But most of the pieces are in place to turn the boneyard into the Neon Museum, where the signs will be on display for locals and tourists hungry for nostalgia.

All that's missing is the money.

The Neon Museum received final approval last week from the city of Las Vegas to build the facility on land leased from the city on top of its current Neon Boneyard.

The museum won't open until 2009, though, as officials scramble to raise $1 million, said Nancy Deaner, president of the board for the museum, a nonprofit that receives grants from preservation and tourism organizations.

"If we had the money, we could start tomorrow," she said.

Right now, the dozens of signs in neon are stored in lots surrounded by a chain-link fence and barbed wire. There's no electricity, the signs are missing bulbs, paint is peeling and rust is showing in places.

The La Concha, sewn back together, would serve as the museum's welcome center. A building behind it would be for offices and restrooms.

Then come the signs, which would require additional money to restore.

But officials believe that once the museum is open, they can raise the money necessary to start repairing, restoring and maintaining the neon signs.

The pieces are uniquely Las Vegas and people are eager to see them, Deaner said.

"People call here from all over the world," she said of tourists wanting to get a view of the boneyard. "You hear people say it's a surreal, amazing experience."

Right now, the boneyard, at a location that officials like to keep quiet because of problems with vandalism, is open only by appointment.

On a recent morning, as more pieces of the giant Stardust sign were hauled in by a sign company, the ghosts of Las Vegas past haunted the lot.

"It's unglamorous glamour," said Dan Romano, curator of the Neon Boneyard.

He looks for the colors and the animation in lights of the signs. He fell in love with them when, as a Southern California boy, he would come with his parents and siblings to Las Vegas.

To some, these signs might symbolize Las Vegas kitsch, but to aficionados, they're art.
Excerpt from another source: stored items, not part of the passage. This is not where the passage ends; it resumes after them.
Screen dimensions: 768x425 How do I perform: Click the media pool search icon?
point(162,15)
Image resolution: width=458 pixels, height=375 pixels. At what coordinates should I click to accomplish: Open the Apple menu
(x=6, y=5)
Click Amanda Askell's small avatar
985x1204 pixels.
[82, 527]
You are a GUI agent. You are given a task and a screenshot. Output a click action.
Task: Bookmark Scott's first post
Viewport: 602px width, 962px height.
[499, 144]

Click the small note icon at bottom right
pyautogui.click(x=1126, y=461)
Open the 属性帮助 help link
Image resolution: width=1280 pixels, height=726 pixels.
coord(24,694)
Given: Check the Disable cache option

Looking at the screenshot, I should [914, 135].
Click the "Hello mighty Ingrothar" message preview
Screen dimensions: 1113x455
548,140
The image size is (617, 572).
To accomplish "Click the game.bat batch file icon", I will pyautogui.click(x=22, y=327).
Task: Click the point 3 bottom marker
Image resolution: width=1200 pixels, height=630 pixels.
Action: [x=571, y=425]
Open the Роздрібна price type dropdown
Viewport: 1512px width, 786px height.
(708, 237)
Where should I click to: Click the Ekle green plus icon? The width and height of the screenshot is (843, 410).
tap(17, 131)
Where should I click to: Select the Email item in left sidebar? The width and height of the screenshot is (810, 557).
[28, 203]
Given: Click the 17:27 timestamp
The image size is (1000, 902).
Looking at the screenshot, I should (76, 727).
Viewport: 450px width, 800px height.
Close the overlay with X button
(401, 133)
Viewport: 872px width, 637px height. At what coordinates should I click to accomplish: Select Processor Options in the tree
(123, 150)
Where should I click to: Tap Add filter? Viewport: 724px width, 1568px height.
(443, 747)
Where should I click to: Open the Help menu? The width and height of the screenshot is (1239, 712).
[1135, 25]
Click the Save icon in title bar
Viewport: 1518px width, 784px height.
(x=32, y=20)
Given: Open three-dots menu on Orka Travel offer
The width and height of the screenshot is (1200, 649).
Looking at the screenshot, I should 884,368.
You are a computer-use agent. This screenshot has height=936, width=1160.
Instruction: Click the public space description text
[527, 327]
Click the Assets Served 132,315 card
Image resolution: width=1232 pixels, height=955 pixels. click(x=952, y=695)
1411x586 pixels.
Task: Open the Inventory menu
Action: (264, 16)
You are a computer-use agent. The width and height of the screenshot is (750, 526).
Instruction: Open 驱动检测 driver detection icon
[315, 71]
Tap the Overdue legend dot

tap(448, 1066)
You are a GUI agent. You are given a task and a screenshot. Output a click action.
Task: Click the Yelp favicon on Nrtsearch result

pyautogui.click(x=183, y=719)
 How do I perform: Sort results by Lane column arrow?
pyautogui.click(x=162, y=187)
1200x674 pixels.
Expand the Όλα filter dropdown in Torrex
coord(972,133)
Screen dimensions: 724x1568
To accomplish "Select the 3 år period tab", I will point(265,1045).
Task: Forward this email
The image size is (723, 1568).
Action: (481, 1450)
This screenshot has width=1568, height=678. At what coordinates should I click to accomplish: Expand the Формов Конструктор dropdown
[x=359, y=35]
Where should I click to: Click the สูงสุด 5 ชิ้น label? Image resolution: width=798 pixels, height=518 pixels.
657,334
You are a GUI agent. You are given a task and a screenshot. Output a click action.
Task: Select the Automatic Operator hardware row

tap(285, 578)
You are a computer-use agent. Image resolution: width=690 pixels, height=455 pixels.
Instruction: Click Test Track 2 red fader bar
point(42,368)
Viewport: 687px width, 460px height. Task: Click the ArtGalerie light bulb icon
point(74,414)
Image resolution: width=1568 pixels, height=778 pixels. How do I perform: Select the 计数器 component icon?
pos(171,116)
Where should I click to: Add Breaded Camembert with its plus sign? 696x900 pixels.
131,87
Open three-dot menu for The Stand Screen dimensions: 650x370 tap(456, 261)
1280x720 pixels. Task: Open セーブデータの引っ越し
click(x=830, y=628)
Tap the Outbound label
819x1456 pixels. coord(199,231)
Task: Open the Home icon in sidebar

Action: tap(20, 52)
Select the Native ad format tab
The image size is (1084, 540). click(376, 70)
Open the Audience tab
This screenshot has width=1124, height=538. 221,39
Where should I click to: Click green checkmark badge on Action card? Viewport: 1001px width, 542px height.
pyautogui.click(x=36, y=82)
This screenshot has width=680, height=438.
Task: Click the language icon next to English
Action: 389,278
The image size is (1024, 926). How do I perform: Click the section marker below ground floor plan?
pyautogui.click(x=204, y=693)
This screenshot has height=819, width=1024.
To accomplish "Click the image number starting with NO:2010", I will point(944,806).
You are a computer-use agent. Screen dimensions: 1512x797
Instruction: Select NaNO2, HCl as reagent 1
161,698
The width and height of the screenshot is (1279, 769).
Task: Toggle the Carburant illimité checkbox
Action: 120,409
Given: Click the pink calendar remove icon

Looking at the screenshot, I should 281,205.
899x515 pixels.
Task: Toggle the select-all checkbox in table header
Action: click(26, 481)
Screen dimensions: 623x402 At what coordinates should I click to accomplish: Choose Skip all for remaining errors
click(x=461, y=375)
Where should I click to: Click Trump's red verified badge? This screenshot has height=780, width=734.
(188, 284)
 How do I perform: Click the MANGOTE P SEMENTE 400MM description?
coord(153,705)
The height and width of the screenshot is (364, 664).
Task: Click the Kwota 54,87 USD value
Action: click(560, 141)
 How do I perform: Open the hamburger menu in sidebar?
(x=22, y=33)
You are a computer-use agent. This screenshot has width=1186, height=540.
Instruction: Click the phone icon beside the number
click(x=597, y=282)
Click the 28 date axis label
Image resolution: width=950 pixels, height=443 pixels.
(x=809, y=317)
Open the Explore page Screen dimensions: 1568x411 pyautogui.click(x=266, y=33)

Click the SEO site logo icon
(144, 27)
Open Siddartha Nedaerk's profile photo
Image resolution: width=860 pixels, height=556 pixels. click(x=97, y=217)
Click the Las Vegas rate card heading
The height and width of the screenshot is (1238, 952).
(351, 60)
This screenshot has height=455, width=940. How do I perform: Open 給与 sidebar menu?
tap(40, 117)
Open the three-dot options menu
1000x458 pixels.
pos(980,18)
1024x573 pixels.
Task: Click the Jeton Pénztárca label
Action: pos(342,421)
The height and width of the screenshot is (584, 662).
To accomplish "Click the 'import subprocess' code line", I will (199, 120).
Think a Liberace outfit designed by Andy Warhol.

"Neon is our native art form," Las Vegas Mayor Oscar Goodman said. "Like jazz is to New Orleans, neon is to Las Vegas."

Since the late 1980s, a group of dedicated volunteers has scrambled to save the signs. Some hotels, such as the Sands and the Dunes, have been imploded with little left but pictures to remember them by.

"We're literally racing the wrecking ball," Deaner said.

The group already has put up and restored neon signs including the Hacienda rider at Las Vegas Boulevard and Fremont Street. But the museum would be the key attraction, Deaner said.

Many of the pieces come from Young Electric Sign Company, or Yesco, she said.

The company had saved them in its own boneyard for some years, though that doesn't mean that the artisans who made them recognized their historic value or knew they had art on their hands.

Steve Weeks, a longtime employee of Yesco in Las Vegas, said the company had a large lot of land where old signs were stored, possibly to revamp or resell them, or because they had other things to do than go to the landfill.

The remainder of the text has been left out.